According to the World Health Organization, the leading causes of maternal death are:

  • severe bleeding (mostly bleeding after childbirth)
  • infections (usually after childbirth)
  • high blood pressure during pregnancy (pre-eclampsia and eclampsia)
    complications from delivery
  • unsafe abortion

WHO data

What can midwives do about these problems? Not much.

According to the WHO, the leading causes of neonatal death are:

  • prematurity
  • infection
  • intrapartum events (asphyxia, shoulder dystocia, etc.)
  • congenital anomalies

Neonatal deaths

What can midwives do about these problems?
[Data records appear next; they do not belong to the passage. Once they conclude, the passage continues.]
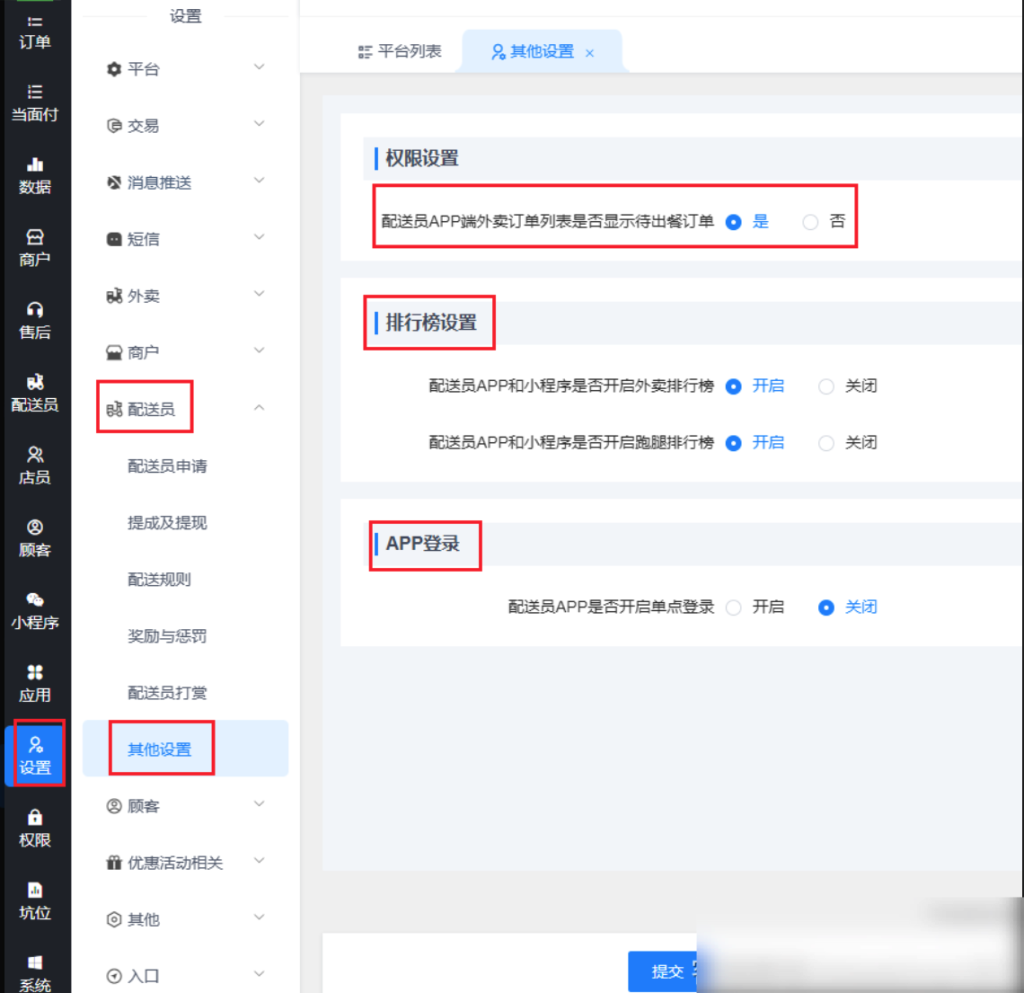
Task: Enable 开启 for 单点登录 setting
Action: [734, 607]
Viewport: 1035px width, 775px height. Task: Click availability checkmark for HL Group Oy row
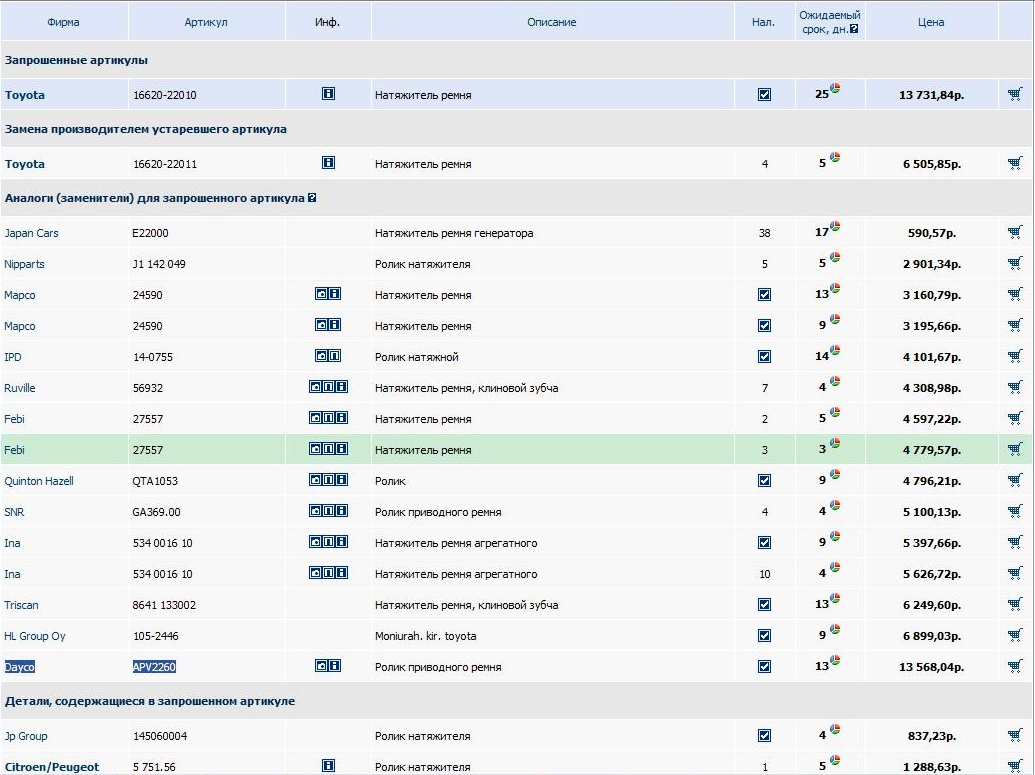[x=765, y=636]

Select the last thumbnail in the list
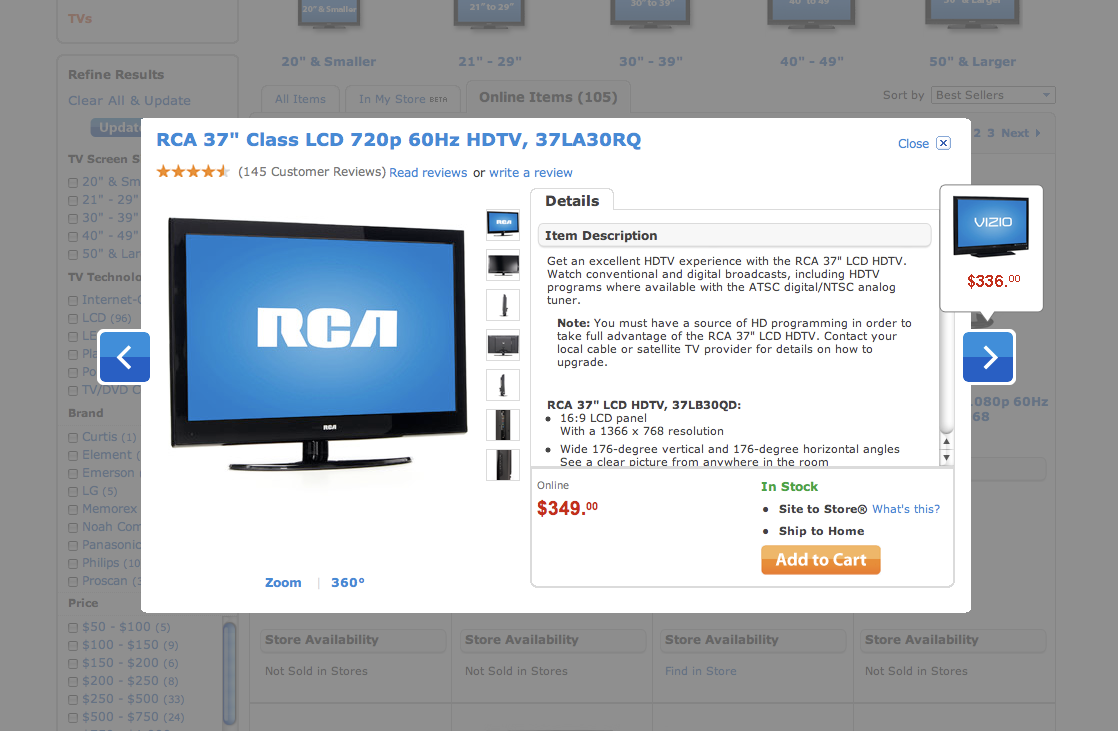click(503, 464)
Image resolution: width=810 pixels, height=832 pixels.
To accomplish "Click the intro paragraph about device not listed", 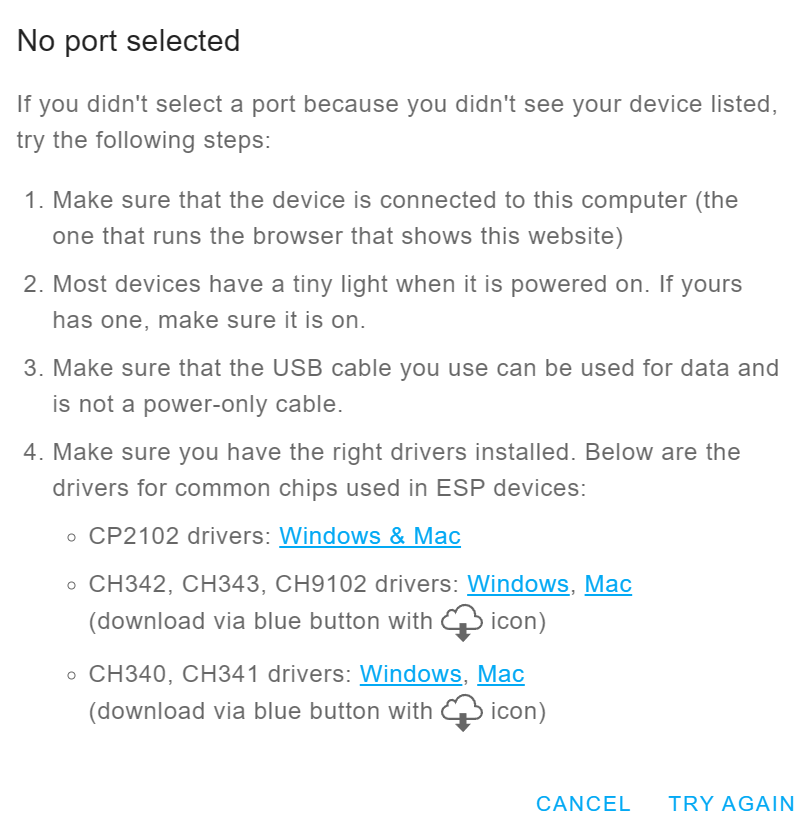I will (x=396, y=122).
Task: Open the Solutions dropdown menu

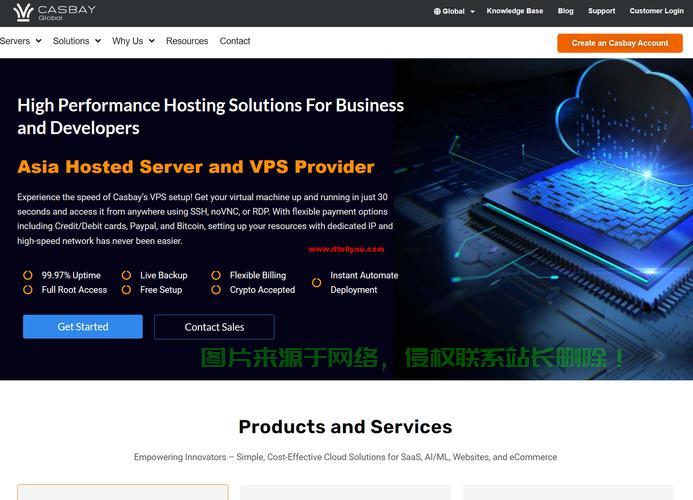Action: pos(77,41)
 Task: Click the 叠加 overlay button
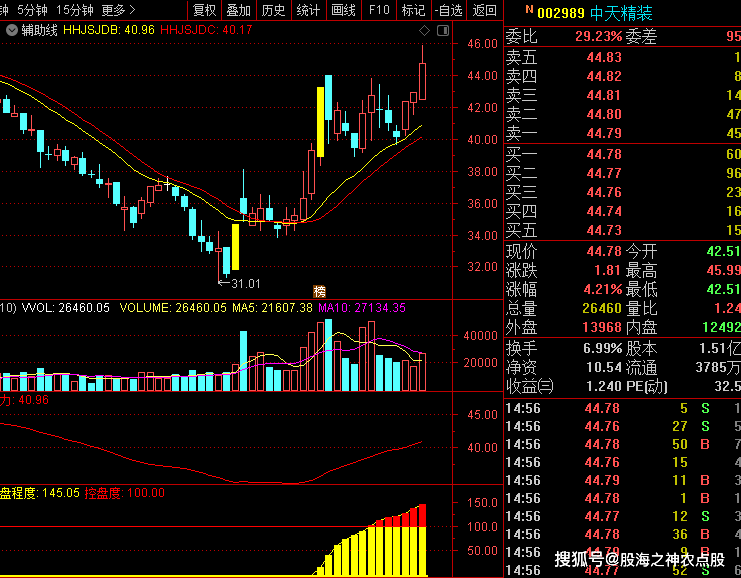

Not much.

Indeed the report itself provides only paltry evidence that increasing midwifery services will have an impact on these problems.

What do women and babies really need?

They need access to forceps, vacuums, C-sections, D&Cs for miscarriages, surgical services for ruptured ectopics, and skilled surgeons capable of repairing obstetric fistulas.

They need access for medications like anti-seizure meds for eclampsia, Cytotec for obstetric hemorrhage, antibiotics for infections, Rhogam to prevent erythroblastosis fetalis, Vitamin K to prevent hemorrhagic disease of the newborn.

They need access to contraception and pregnancy termination so women can control their own fertility.

They need more obstetricians to supervise midwives, care for patients, and provide care that midwives are incapable of providing. They need more MEDICAL facilities to care for every aspect of women’s and children’s health, NOT birth centers which care only for childbirth related issues.

They need more neonatologists to save premature babies, more neonatal intensive care units, and more supplies with which to run them.

But midwives cannot provide these services, so who cares?

The Lancet series on midwifery is an extended advertisement for midwifery services, despite the fact that those are not the primary services needed.

I have a question for the folks at The Lancet:

Now that midwives have been allowed to run their giant ad, when can we expect to see a series on what women and babies need, as opposed to merely what midwives can provide?